En conclusion : la vanité d’une recherche de « preuves tangibles »

Quant à l’existence de « preuves tangibles » (inscriptions d’époque, documents officiels tels que les actes du procès de Jésus, découverte de son tombeau…) que Michel Onfray semble exiger pour être convaincu, elle sentirait plus aisément la falsification que leur absence, qui, en pareil domaine, n’est absolument pas significative, sauf à faire preuve d’un esprit partisan. Il en va de même pour d’éventuelles relations de l’historiographie romaine, qui ne s’intéressait guère à ce qui se passait en Palestine, quand les intérêts de l’Empire n’y étaient pas en jeu, et surtout pas à ce qui pouvait concerner un humble prophète de Galilée : c’est le genre d’absence que l’on attend, et dont il n’y a guère lieu de s’étonner.

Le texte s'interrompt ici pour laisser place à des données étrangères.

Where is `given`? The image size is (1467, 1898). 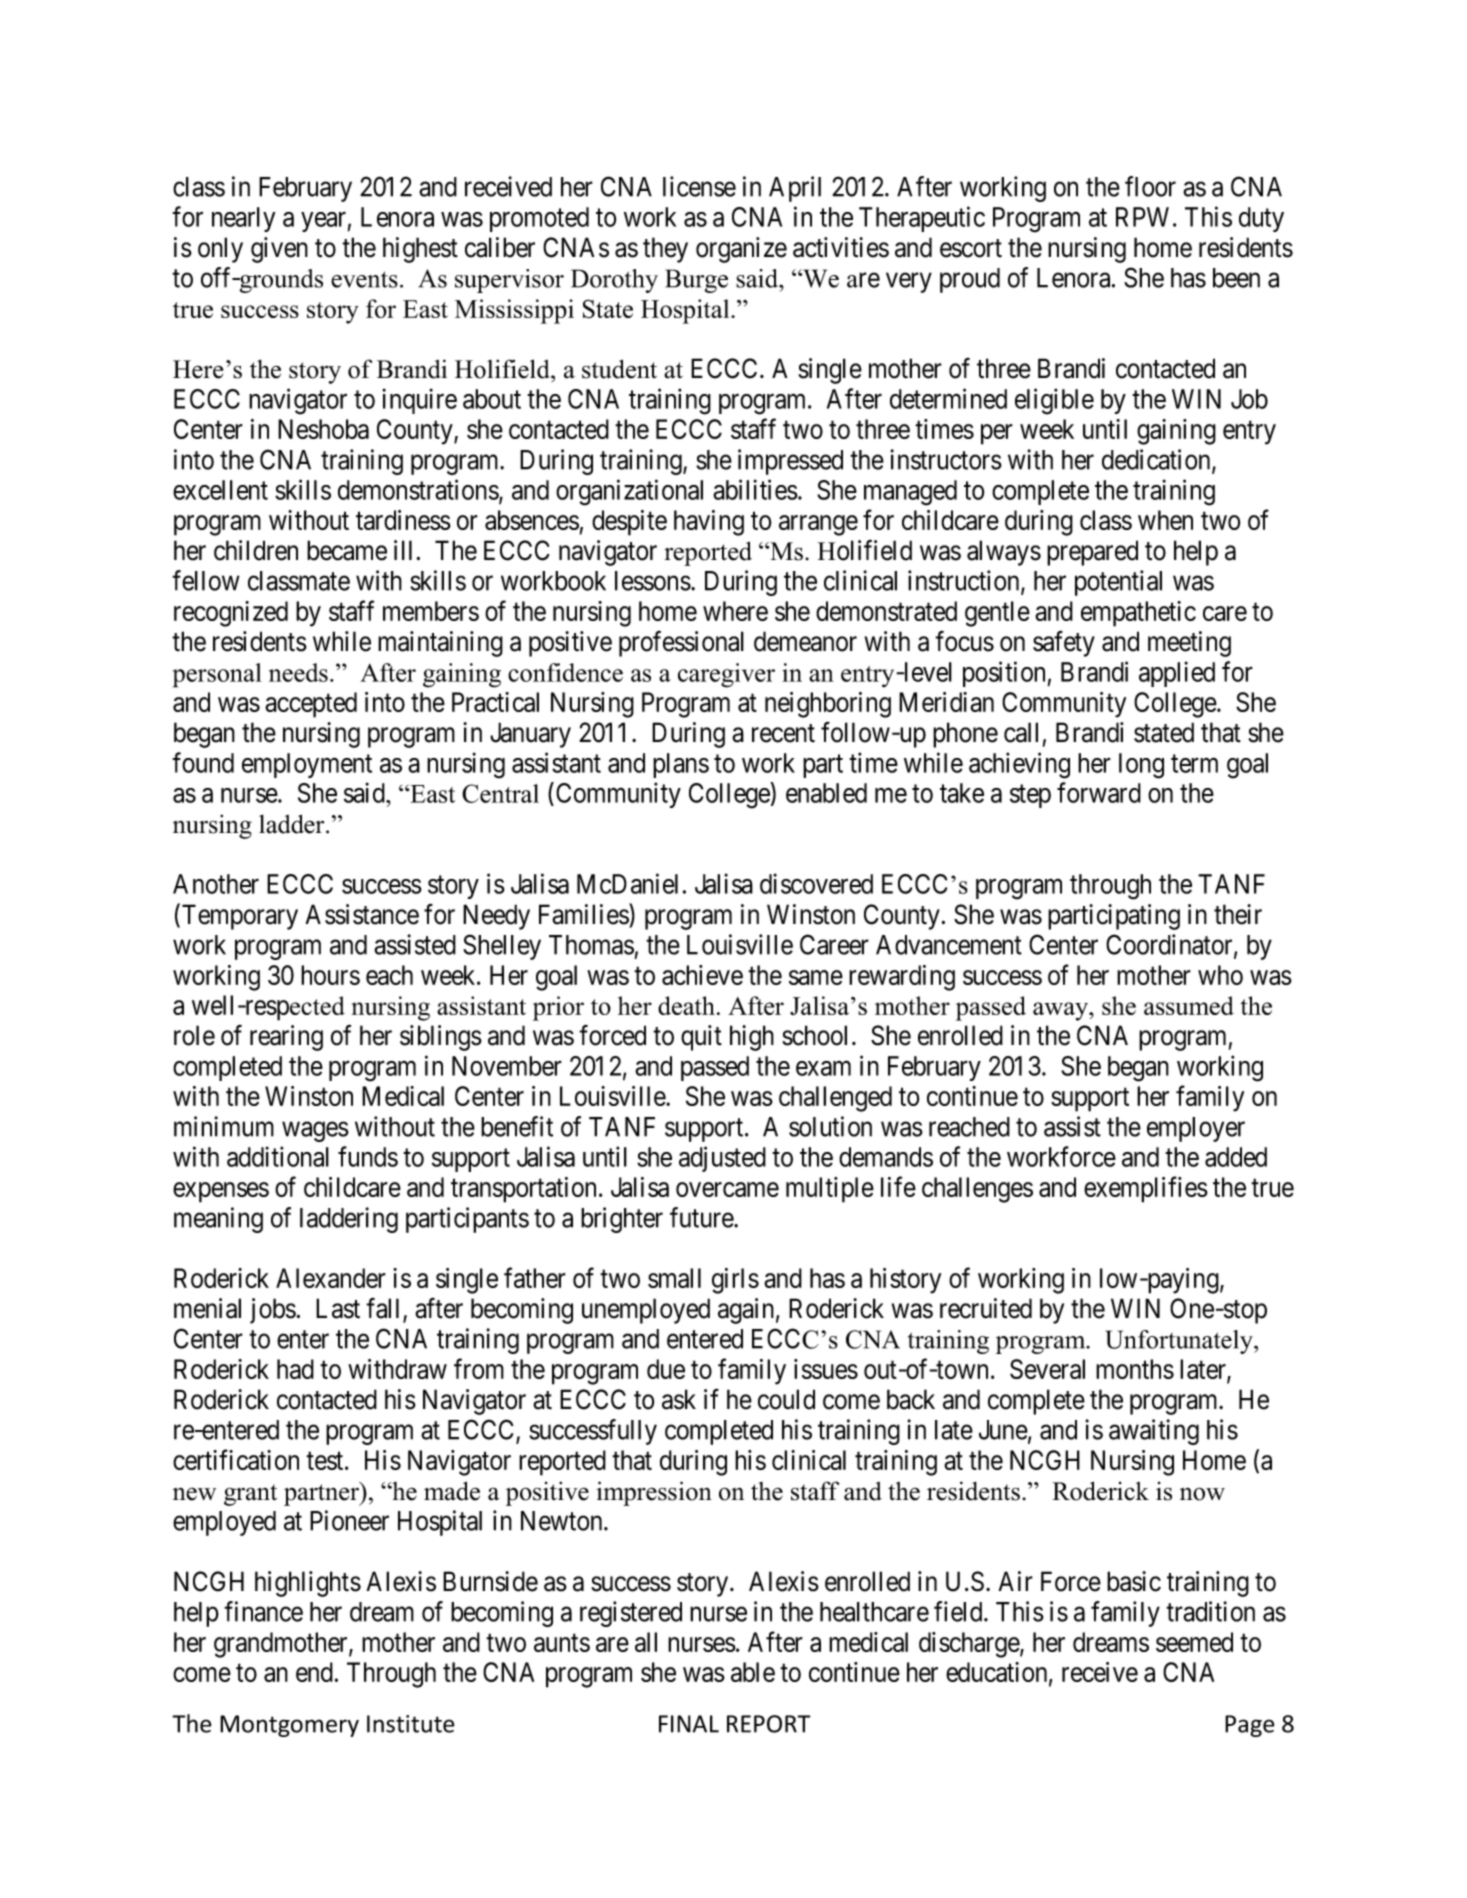
given is located at coordinates (279, 250).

L’intérêt des historiens se manifestera à partir du moment où le mouvement issu de Jésus deviendra manifeste à Rome même, d’abord chez Tacite (vers 110, remémorant l’incendie de Rome, en 64), puis chez Suétone (vers 120, remémorant les actes notoires du principat de Claude, entre 41 et 54). L’un comme l’autre ont nécessairement consulté les archives de Rome, et leur témoignage peut ainsi être, si je puis dire, antidaté de la période à laquelle ces événements se sont déroulés. À peu près à la même époque, Pline le Jeune, légat de Bithynie, dans un échange de correspondance avec l’empereur Trajan, vers 112/113, évoque les troubles suscités par la diffusion du christianisme dans sa province (Lettres, X, 97[98]) ; ils témoignent de la « contagion de la superstition » en Asie mineure, au point que les cultes traditionnels ont pu lui paraître délaissés, et de l’hostilité qu’elle provoquait parmi les populations restées attachées aux cultes traditionnels. Là encore, c’est l’intrusion du christianisme dans les affaires romaines qui entraîna sa mention dans un document officiel.

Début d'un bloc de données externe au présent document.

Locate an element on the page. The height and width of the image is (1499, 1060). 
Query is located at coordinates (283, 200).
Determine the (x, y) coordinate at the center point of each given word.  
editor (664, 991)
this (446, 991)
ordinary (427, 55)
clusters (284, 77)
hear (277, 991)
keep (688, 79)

Mais Jésus n’est pas non plus absent de l’historiographie juive hellénophone. Si l’on peut récuser, à tort ou à raison, le témoignage direct de Josèphe sur Jésus, on ne peut refuser celui sur Jacques « frère de Jésus appelé Christ ». Josèphe avait bel et bien connaissance de Jésus, le prophète de Galilée, et pas seulement par l’intermédiaire de son frère Jacques, puisque c’est au contraire Jésus qui sert à situer ou à identifier Jacques, comme « frère de Jésus appelé Christ », et non pas l’inverse. Le silence ou la discrétion que Josèphe observe sur Jésus lui-même tient sans doute à l’embarras qui était le sien devant le rôle ou le statut qu’il devait lui attribuer : un prophète ? Ou un agitateur messianique ? Le témoignage sur Jacques et, indirectement, sur Jésus, est donc la pièce essentielle du dossier, la moins récusable, et aucun prétendant au titre d’historien n’est en droit de la passer ou silence, sous prétexte que Jésus n’y est mentionné qu’incidemment : ce point est au contraire la meilleure garantie de son authenticité.